#### PROBLEM TO SOLVE:
Render every line of the records below as a JSON list of strings, one string per line, skipping the blank lines.

##### SUPPLIED INFORMATION

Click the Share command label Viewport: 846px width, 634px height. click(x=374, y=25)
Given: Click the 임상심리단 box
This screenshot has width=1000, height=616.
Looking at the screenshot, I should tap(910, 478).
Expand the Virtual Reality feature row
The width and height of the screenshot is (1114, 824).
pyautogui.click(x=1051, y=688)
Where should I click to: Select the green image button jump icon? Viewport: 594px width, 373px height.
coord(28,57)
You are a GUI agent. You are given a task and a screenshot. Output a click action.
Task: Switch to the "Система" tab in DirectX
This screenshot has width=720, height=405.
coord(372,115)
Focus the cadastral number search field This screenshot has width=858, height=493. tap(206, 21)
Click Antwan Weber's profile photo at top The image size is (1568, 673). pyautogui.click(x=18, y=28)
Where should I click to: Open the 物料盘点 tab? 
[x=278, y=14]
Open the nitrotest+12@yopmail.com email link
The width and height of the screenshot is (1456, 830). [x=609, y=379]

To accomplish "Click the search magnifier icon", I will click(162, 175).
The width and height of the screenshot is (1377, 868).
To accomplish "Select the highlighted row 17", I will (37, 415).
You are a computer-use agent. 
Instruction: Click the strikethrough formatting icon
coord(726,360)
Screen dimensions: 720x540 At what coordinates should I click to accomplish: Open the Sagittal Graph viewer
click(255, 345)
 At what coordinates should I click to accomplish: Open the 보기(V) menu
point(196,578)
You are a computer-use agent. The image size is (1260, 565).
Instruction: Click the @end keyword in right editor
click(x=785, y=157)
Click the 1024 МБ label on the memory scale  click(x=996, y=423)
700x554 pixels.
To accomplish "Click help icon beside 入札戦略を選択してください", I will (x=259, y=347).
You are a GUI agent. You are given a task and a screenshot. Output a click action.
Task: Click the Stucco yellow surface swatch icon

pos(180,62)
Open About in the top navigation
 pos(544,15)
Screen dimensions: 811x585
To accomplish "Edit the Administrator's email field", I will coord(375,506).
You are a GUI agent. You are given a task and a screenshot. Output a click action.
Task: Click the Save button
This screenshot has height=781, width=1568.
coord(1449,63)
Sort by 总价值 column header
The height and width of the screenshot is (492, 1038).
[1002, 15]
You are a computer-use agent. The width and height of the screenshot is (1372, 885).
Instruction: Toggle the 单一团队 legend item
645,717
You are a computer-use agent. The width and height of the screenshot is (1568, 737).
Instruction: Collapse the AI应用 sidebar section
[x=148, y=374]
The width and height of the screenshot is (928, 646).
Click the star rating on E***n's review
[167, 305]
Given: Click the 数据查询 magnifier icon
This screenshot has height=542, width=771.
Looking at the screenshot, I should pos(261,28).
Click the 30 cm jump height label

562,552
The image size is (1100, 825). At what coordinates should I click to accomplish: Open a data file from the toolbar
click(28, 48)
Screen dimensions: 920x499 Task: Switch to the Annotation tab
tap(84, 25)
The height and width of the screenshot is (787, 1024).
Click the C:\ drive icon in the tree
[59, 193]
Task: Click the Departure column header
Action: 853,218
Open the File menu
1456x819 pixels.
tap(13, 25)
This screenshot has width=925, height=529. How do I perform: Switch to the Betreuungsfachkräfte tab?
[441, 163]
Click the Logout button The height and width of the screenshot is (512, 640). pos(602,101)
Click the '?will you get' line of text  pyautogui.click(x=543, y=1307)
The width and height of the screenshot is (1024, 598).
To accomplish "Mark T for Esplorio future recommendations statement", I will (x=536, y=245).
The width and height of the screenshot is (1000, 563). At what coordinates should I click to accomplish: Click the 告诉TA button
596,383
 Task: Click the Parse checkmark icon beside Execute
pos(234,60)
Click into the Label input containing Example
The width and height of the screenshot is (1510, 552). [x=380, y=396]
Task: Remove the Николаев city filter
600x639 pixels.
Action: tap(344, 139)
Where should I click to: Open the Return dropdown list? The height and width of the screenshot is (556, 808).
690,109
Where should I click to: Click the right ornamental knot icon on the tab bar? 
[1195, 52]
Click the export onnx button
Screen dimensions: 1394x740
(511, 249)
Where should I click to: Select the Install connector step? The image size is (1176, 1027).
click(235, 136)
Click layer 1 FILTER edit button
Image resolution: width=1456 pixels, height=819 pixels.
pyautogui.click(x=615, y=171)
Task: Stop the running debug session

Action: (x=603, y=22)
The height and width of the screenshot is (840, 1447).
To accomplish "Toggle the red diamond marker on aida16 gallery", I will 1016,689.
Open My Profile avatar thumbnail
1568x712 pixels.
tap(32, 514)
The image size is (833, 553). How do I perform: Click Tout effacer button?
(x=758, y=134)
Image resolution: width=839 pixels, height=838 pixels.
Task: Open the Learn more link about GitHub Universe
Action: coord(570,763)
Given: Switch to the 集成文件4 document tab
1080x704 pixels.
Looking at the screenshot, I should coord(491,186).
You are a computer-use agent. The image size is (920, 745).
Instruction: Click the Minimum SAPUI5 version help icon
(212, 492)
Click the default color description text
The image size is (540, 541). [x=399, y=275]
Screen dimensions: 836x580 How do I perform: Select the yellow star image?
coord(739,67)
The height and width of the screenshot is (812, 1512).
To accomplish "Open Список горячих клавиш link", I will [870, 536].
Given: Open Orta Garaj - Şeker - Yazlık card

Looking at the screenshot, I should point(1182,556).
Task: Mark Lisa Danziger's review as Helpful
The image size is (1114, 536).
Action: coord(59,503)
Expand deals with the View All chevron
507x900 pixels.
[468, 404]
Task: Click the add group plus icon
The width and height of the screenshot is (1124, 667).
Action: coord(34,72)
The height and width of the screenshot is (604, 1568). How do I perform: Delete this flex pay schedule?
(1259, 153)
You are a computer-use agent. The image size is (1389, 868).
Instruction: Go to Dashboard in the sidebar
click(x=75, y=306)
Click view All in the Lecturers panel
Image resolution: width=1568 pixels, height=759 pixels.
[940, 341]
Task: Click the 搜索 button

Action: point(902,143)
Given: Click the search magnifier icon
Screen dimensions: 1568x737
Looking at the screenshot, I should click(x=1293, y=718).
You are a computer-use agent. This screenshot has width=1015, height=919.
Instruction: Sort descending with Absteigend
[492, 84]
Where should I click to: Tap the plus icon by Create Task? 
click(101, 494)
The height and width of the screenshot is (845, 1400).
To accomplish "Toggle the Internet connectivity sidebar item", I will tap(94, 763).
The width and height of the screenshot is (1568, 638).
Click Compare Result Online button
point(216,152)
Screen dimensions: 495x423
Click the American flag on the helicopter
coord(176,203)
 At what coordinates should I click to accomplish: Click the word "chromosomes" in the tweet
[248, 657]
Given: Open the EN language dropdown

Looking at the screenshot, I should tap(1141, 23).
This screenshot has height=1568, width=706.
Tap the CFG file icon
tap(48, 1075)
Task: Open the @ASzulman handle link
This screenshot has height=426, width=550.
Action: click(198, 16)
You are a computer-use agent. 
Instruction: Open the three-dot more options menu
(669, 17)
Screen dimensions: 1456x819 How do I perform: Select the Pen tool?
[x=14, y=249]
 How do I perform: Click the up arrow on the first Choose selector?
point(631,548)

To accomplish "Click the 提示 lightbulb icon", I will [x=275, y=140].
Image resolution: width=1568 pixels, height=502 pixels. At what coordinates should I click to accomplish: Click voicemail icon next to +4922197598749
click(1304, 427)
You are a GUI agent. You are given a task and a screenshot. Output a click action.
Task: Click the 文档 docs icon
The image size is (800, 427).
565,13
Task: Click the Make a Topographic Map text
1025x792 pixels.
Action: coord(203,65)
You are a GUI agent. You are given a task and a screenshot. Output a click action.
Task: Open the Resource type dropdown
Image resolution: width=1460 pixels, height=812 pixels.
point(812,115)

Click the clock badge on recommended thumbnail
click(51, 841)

##########

#### FINISHED ANSWER:
[
  "Click the Share command label Viewport: 846px width, 634px height. click(x=374, y=25)",
  "Given: Click the 임상심리단 box",
  "This screenshot has width=1000, height=616.",
  "Looking at the screenshot, I should tap(910, 478).",
  "Expand the Virtual Reality feature row",
  "The width and height of the screenshot is (1114, 824).",
  "pyautogui.click(x=1051, y=688)",
  "Where should I click to: Select the green image button jump icon? Viewport: 594px width, 373px height.",
  "coord(28,57)",
  "You are a GUI agent. You are given a task and a screenshot. Output a click action.",
  "Task: Switch to the \"Система\" tab in DirectX",
  "This screenshot has width=720, height=405.",
  "coord(372,115)",
  "Focus the cadastral number search field This screenshot has width=858, height=493. tap(206, 21)",
  "Click Antwan Weber's profile photo at top The image size is (1568, 673). pyautogui.click(x=18, y=28)",
  "Where should I click to: Open the 物料盘点 tab? ",
  "[x=278, y=14]",
  "Open the nitrotest+12@yopmail.com email link",
  "The width and height of the screenshot is (1456, 830). [x=609, y=379]",
  "To accomplish \"Click the search magnifier icon\", I will click(162, 175).",
  "The width and height of the screenshot is (1377, 868).",
  "To accomplish \"Select the highlighted row 17\", I will (37, 415).",
  "You are a computer-use agent. ",
  "Instruction: Click the strikethrough formatting icon",
  "coord(726,360)",
  "Screen dimensions: 720x540 At what coordinates should I click to accomplish: Open the Sagittal Graph viewer",
  "click(255, 345)",
  " At what coordinates should I click to accomplish: Open the 보기(V) menu",
  "point(196,578)",
  "You are a computer-use agent. The image size is (1260, 565).",
  "Instruction: Click the @end keyword in right editor",
  "click(x=785, y=157)",
  "Click the 1024 МБ label on the memory scale  click(x=996, y=423)",
  "700x554 pixels.",
  "To accomplish \"Click help icon beside 入札戦略を選択してください\", I will (x=259, y=347).",
  "You are a GUI agent. You are given a task and a screenshot. Output a click action.",
  "Task: Click the Stucco yellow surface swatch icon",
  "pos(180,62)",
  "Open About in the top navigation",
  " pos(544,15)",
  "Screen dimensions: 811x585",
  "To accomplish \"Edit the Administrator's email field\", I will coord(375,506).",
  "You are a GUI agent. You are given a task and a screenshot. Output a click action.",
  "Task: Click the Save button",
  "This screenshot has height=781, width=1568.",
  "coord(1449,63)",
  "Sort by 总价值 column header",
  "The height and width of the screenshot is (492, 1038).",
  "[1002, 15]",
  "You are a computer-use agent. The width and height of the screenshot is (1372, 885).",
  "Instruction: Toggle the 单一团队 legend item",
  "645,717",
  "You are a computer-use agent. The width and height of the screenshot is (1568, 737).",
  "Instruction: Collapse the AI应用 sidebar section",
  "[x=148, y=374]",
  "The width and height of the screenshot is (928, 646).",
  "Click the star rating on E***n's review",
  "[167, 305]",
  "Given: Click the 数据查询 magnifier icon",
  "This screenshot has height=542, width=771.",
  "Looking at the screenshot, I should pos(261,28).",
  "Click the 30 cm jump height label",
  "562,552",
  "The image size is (1100, 825). At what coordinates should I click to accomplish: Open a data file from the toolbar",
  "click(28, 48)",
  "Screen dimensions: 920x499 Task: Switch to the Annotation tab",
  "tap(84, 25)",
  "The height and width of the screenshot is (787, 1024).",
  "Click the C:\\ drive icon in the tree",
  "[59, 193]",
  "Task: Click the Departure column header",
  "Action: 853,218",
  "Open the File menu",
  "1456x819 pixels.",
  "tap(13, 25)",
  "This screenshot has width=925, height=529. How do I perform: Switch to the Betreuungsfachkräfte tab?",
  "[441, 163]",
  "Click the Logout button The height and width of the screenshot is (512, 640). pos(602,101)",
  "Click the '?will you get' line of text  pyautogui.click(x=543, y=1307)",
  "The width and height of the screenshot is (1024, 598).",
  "To accomplish \"Mark T for Esplorio future recommendations statement\", I will (x=536, y=245).",
  "The width and height of the screenshot is (1000, 563). At what coordinates should I click to accomplish: Click the 告诉TA button",
  "596,383",
  " Task: Click the Parse checkmark icon beside Execute",
  "pos(234,60)",
  "Click into the Label input containing Example",
  "The width and height of the screenshot is (1510, 552). [x=380, y=396]",
  "Task: Remove the Николаев city filter",
  "600x639 pixels.",
  "Action: tap(344, 139)",
  "Where should I click to: Open the Return dropdown list? The height and width of the screenshot is (556, 808).",
  "690,109",
  "Where should I click to: Click the right ornamental knot icon on the tab bar? ",
  "[1195, 52]",
  "Click the export onnx button",
  "Screen dimensions: 1394x740",
  "(511, 249)",
  "Where should I click to: Select the Install connector step? The image size is (1176, 1027).",
  "click(235, 136)",
  "Click layer 1 FILTER edit button",
  "Image resolution: width=1456 pixels, height=819 pixels.",
  "pyautogui.click(x=615, y=171)",
  "Task: Stop the running debug session",
  "Action: (x=603, y=22)",
  "The height and width of the screenshot is (840, 1447).",
  "To accomplish \"Toggle the red diamond marker on aida16 gallery\", I will 1016,689.",
  "Open My Profile avatar thumbnail",
  "1568x712 pixels.",
  "tap(32, 514)",
  "The image size is (833, 553). How do I perform: Click Tout effacer button?",
  "(x=758, y=134)",
  "Image resolution: width=839 pixels, height=838 pixels.",
  "Task: Open the Learn more link about GitHub Universe",
  "Action: coord(570,763)",
  "Given: Switch to the 集成文件4 document tab",
  "1080x704 pixels.",
  "Looking at the screenshot, I should coord(491,186).",
  "You are a computer-use agent. The image size is (920, 745).",
  "Instruction: Click the Minimum SAPUI5 version help icon",
  "(212, 492)",
  "Click the default color description text",
  "The image size is (540, 541). [x=399, y=275]",
  "Screen dimensions: 836x580 How do I perform: Select the yellow star image?",
  "coord(739,67)",
  "The height and width of the screenshot is (812, 1512).",
  "To accomplish \"Open Список горячих клавиш link\", I will [870, 536].",
  "Given: Open Orta Garaj - Şeker - Yazlık card",
  "Looking at the screenshot, I should point(1182,556).",
  "Task: Mark Lisa Danziger's review as Helpful",
  "The image size is (1114, 536).",
  "Action: coord(59,503)",
  "Expand deals with the View All chevron",
  "507x900 pixels.",
  "[468, 404]",
  "Task: Click the add group plus icon",
  "The width and height of the screenshot is (1124, 667).",
  "Action: coord(34,72)",
  "The height and width of the screenshot is (604, 1568). How do I perform: Delete this flex pay schedule?",
  "(1259, 153)",
  "You are a computer-use agent. The image size is (1389, 868).",
  "Instruction: Go to Dashboard in the sidebar",
  "click(x=75, y=306)",
  "Click view All in the Lecturers panel",
  "Image resolution: width=1568 pixels, height=759 pixels.",
  "[940, 341]",
  "Task: Click the 搜索 button",
  "Action: point(902,143)",
  "Given: Click the search magnifier icon",
  "Screen dimensions: 1568x737",
  "Looking at the screenshot, I should click(x=1293, y=718).",
  "You are a computer-use agent. This screenshot has width=1015, height=919.",
  "Instruction: Sort descending with Absteigend",
  "[492, 84]",
  "Where should I click to: Tap the plus icon by Create Task? ",
  "click(101, 494)",
  "The height and width of the screenshot is (845, 1400).",
  "To accomplish \"Toggle the Internet connectivity sidebar item\", I will tap(94, 763).",
  "The width and height of the screenshot is (1568, 638).",
  "Click Compare Result Online button",
  "point(216,152)",
  "Screen dimensions: 495x423",
  "Click the American flag on the helicopter",
  "coord(176,203)",
  " At what coordinates should I click to accomplish: Click the word \"chromosomes\" in the tweet",
  "[248, 657]",
  "Given: Open the EN language dropdown",
  "Looking at the screenshot, I should tap(1141, 23).",
  "This screenshot has height=1568, width=706.",
  "Tap the CFG file icon",
  "tap(48, 1075)",
  "Task: Open the @ASzulman handle link",
  "This screenshot has height=426, width=550.",
  "Action: click(198, 16)",
  "You are a computer-use agent. ",
  "Instruction: Open the three-dot more options menu",
  "(669, 17)",
  "Screen dimensions: 1456x819 How do I perform: Select the Pen tool?",
  "[x=14, y=249]",
  " How do I perform: Click the up arrow on the first Choose selector?",
  "point(631,548)",
  "To accomplish \"Click the 提示 lightbulb icon\", I will [x=275, y=140].",
  "Image resolution: width=1568 pixels, height=502 pixels. At what coordinates should I click to accomplish: Click voicemail icon next to +4922197598749",
  "click(1304, 427)",
  "You are a GUI agent. You are given a task and a screenshot. Output a click action.",
  "Task: Click the 文档 docs icon",
  "The image size is (800, 427).",
  "565,13",
  "Task: Click the Make a Topographic Map text",
  "1025x792 pixels.",
  "Action: coord(203,65)",
  "You are a GUI agent. You are given a task and a screenshot. Output a click action.",
  "Task: Open the Resource type dropdown",
  "Image resolution: width=1460 pixels, height=812 pixels.",
  "point(812,115)",
  "Click the clock badge on recommended thumbnail",
  "click(51, 841)"
]